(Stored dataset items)
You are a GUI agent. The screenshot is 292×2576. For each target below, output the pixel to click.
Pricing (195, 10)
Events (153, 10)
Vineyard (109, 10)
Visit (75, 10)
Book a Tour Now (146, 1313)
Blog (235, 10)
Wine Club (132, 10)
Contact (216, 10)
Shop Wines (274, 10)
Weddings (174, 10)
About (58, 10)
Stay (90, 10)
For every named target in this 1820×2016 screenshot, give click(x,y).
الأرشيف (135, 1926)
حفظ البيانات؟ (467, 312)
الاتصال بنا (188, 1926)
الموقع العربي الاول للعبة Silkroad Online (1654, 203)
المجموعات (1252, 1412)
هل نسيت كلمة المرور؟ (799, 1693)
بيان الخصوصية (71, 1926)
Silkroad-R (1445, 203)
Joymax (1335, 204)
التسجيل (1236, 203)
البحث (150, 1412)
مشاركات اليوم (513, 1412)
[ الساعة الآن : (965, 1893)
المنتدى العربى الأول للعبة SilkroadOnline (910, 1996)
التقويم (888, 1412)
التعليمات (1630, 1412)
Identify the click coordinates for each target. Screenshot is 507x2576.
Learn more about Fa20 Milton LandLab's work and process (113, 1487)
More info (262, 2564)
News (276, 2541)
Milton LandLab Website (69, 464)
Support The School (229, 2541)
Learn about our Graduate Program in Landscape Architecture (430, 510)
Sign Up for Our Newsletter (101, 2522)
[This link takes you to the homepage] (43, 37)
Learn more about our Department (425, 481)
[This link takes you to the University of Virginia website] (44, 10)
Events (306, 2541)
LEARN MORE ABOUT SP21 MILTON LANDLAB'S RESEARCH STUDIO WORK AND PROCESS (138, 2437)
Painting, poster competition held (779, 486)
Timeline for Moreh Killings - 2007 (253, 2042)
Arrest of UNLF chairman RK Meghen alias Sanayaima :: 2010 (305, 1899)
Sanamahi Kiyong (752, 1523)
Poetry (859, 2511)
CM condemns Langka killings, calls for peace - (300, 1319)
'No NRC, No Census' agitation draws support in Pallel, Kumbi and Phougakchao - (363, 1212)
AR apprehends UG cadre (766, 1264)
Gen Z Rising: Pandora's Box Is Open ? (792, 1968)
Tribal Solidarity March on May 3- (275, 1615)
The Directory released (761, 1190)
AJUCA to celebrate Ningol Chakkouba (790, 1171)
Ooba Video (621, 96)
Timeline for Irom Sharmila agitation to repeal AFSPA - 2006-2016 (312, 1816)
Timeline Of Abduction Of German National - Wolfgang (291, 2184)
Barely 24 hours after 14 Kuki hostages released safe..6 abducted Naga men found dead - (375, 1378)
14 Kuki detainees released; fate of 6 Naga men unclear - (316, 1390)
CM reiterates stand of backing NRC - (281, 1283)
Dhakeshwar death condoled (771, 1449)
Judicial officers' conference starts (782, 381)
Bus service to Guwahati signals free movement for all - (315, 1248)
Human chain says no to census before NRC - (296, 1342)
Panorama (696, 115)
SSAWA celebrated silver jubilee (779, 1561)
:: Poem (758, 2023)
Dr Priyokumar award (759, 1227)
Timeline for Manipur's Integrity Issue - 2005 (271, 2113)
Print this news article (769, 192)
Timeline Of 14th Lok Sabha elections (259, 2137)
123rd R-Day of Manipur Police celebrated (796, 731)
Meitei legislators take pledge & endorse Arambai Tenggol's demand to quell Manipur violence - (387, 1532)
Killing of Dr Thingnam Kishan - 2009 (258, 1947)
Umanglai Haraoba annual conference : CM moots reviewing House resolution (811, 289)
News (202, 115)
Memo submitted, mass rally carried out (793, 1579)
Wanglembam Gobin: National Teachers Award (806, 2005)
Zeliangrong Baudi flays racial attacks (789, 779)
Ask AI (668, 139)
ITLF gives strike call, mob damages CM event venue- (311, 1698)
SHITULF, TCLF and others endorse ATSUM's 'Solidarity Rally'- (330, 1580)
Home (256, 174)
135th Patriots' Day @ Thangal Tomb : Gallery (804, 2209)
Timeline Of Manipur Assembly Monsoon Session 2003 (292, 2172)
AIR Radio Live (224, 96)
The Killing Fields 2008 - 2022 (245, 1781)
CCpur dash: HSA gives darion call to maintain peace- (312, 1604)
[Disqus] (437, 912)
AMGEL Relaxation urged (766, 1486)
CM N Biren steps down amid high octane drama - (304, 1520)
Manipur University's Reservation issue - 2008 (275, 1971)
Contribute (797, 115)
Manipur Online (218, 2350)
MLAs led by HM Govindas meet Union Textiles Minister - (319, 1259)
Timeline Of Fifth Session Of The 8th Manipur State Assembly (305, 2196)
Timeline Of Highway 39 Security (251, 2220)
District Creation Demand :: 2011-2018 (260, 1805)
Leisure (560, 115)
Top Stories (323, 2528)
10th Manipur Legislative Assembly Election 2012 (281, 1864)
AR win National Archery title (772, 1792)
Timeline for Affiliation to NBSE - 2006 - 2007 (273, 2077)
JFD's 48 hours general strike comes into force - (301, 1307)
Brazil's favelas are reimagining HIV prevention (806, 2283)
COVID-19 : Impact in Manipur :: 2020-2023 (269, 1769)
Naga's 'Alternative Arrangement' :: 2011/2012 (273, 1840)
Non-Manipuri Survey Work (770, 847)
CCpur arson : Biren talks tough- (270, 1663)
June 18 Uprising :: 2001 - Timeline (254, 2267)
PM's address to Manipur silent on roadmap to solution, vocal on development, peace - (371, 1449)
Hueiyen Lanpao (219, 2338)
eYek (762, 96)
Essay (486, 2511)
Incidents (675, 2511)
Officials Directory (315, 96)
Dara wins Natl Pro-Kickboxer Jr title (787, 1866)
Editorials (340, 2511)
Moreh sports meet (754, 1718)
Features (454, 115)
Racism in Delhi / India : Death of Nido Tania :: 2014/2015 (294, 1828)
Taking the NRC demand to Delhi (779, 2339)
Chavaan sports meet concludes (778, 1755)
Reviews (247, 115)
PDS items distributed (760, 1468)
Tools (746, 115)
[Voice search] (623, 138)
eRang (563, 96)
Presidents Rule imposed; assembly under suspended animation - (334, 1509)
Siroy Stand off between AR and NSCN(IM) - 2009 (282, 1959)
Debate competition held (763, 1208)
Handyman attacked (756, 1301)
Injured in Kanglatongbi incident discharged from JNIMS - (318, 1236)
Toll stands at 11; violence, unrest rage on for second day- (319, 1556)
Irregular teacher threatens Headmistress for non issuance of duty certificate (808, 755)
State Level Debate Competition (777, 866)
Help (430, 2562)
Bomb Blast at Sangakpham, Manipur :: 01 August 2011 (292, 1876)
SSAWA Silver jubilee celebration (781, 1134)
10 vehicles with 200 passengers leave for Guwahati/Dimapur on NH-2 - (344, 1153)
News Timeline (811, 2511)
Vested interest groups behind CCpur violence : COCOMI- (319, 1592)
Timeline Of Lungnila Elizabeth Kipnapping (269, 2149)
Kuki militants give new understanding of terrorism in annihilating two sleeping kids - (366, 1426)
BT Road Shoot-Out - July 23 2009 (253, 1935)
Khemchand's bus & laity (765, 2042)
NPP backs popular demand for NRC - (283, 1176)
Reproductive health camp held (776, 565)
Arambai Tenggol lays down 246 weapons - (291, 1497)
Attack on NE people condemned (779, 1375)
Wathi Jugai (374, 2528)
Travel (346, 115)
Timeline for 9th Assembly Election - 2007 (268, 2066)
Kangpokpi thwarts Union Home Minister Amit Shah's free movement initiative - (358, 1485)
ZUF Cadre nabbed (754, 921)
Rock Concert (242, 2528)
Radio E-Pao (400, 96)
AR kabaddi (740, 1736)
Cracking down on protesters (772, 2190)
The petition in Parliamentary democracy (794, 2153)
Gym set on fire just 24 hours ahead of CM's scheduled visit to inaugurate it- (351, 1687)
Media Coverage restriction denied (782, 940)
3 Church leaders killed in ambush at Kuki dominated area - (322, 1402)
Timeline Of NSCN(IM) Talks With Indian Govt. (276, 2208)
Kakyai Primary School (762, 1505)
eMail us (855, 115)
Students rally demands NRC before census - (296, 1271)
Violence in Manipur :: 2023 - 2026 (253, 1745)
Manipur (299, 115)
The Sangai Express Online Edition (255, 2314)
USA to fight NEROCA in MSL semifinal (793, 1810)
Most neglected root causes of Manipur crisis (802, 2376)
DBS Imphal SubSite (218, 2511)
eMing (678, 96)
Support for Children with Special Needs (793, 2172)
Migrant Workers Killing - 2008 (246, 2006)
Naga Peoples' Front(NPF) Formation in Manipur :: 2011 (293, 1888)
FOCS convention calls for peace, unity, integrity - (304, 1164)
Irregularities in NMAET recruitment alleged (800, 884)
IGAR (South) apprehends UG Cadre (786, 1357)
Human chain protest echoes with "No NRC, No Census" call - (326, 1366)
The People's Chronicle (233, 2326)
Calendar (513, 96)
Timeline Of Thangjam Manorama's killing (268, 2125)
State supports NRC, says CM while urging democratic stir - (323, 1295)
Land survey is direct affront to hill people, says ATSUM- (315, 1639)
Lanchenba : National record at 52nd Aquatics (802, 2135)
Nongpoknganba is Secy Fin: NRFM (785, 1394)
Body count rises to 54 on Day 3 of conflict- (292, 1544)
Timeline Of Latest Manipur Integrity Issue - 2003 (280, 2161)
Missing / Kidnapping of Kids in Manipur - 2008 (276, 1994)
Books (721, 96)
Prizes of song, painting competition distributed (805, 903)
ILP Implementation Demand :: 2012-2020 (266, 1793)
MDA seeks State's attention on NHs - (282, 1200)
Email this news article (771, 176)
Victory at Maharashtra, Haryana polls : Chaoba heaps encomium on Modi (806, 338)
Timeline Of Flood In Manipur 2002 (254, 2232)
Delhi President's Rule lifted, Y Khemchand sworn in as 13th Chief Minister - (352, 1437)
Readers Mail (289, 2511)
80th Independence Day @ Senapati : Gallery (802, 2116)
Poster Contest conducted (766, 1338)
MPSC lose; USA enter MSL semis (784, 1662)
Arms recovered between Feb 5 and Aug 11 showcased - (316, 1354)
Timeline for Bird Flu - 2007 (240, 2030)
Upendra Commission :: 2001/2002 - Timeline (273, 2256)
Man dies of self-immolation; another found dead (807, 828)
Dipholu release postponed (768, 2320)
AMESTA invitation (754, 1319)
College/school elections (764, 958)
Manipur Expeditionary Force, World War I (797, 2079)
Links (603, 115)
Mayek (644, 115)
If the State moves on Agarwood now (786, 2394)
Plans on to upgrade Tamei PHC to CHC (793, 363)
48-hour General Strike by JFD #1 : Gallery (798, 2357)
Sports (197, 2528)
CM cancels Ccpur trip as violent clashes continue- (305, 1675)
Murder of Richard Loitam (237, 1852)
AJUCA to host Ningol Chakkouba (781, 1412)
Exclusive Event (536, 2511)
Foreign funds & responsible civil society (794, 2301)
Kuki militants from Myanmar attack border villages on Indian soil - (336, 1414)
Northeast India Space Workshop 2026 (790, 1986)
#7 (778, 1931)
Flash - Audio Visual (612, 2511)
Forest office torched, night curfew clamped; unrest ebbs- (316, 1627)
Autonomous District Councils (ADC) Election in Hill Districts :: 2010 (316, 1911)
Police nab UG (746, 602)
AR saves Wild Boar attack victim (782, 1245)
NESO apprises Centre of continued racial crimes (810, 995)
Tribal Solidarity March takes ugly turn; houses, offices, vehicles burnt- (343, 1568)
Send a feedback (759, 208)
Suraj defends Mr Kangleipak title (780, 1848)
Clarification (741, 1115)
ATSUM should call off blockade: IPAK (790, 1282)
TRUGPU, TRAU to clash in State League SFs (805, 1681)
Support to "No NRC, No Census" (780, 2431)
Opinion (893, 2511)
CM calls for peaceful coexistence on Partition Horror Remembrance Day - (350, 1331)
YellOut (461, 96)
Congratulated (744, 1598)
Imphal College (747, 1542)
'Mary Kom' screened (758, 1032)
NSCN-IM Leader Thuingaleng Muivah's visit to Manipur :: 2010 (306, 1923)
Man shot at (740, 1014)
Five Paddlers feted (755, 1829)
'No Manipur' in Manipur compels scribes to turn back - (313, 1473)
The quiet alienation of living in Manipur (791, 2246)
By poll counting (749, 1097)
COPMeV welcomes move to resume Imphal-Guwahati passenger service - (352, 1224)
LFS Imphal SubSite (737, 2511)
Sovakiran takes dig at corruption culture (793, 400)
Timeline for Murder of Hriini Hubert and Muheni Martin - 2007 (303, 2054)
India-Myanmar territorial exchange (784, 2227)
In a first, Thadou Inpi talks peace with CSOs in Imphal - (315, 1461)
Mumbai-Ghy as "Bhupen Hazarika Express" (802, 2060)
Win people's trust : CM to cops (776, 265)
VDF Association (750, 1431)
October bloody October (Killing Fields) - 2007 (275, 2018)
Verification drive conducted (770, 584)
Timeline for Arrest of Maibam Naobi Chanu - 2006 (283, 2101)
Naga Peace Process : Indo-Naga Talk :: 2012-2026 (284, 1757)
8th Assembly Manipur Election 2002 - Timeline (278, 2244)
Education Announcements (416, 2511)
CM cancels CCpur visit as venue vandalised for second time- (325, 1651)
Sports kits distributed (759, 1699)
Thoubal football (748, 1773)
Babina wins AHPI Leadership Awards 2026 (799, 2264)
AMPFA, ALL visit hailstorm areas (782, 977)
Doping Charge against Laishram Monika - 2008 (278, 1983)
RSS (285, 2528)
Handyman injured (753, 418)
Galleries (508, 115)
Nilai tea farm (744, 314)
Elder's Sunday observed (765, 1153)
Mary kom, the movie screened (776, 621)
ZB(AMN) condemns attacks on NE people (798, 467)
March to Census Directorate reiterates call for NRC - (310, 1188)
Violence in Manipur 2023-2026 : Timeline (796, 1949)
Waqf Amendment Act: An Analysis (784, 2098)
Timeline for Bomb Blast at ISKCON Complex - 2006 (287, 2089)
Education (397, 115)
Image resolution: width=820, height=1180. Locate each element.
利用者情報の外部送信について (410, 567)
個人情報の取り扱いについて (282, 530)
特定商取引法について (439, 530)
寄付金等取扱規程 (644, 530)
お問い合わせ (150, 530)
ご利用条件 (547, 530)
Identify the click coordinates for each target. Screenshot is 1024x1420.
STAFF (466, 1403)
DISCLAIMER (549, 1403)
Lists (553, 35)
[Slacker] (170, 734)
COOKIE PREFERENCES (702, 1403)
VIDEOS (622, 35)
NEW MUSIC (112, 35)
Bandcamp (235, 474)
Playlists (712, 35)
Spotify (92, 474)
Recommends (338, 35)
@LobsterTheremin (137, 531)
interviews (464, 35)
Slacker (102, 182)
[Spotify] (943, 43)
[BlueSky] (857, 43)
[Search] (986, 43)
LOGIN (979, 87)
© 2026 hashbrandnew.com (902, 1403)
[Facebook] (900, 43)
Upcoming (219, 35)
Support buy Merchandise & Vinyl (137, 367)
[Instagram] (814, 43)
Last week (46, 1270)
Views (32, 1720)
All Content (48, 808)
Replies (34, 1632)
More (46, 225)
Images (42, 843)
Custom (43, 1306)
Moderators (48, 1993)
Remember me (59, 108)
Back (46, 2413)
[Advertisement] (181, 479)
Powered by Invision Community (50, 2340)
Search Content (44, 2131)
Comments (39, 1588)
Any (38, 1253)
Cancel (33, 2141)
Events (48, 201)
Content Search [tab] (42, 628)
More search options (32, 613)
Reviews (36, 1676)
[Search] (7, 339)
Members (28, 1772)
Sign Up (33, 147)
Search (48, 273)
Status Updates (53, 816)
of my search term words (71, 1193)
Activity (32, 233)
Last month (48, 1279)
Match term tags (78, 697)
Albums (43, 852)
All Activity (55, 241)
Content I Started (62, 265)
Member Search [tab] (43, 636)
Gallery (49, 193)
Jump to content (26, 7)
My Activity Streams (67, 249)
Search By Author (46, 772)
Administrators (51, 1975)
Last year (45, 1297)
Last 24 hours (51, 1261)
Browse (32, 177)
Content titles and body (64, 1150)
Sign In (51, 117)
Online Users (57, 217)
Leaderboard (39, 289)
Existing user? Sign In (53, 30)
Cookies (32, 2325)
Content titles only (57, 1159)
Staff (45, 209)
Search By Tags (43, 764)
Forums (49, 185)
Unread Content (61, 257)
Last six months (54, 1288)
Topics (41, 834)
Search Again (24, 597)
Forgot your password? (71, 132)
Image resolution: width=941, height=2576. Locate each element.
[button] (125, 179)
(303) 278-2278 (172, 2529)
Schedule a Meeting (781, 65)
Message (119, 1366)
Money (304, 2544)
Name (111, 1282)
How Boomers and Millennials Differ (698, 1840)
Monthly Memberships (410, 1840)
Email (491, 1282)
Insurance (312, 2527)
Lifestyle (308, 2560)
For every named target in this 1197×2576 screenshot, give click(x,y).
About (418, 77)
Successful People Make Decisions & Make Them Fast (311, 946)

TASK BRIEF
Take exactly the lines from the one containing "Violence in Manipur 2023-2026" through the one containing "Lists (553, 35)" in the data above, and output them with nothing added.

RESPONSE
Violence in Manipur 2023-2026 : Timeline (796, 1949)
Waqf Amendment Act: An Analysis (784, 2098)
Timeline for Bomb Blast at ISKCON Complex - 2006 (287, 2089)
Education (397, 115)
Image resolution: width=820, height=1180. Locate each element.
利用者情報の外部送信について (410, 567)
個人情報の取り扱いについて (282, 530)
特定商取引法について (439, 530)
寄付金等取扱規程 (644, 530)
お問い合わせ (150, 530)
ご利用条件 (547, 530)
Identify the click coordinates for each target. Screenshot is 1024x1420.
STAFF (466, 1403)
DISCLAIMER (549, 1403)
Lists (553, 35)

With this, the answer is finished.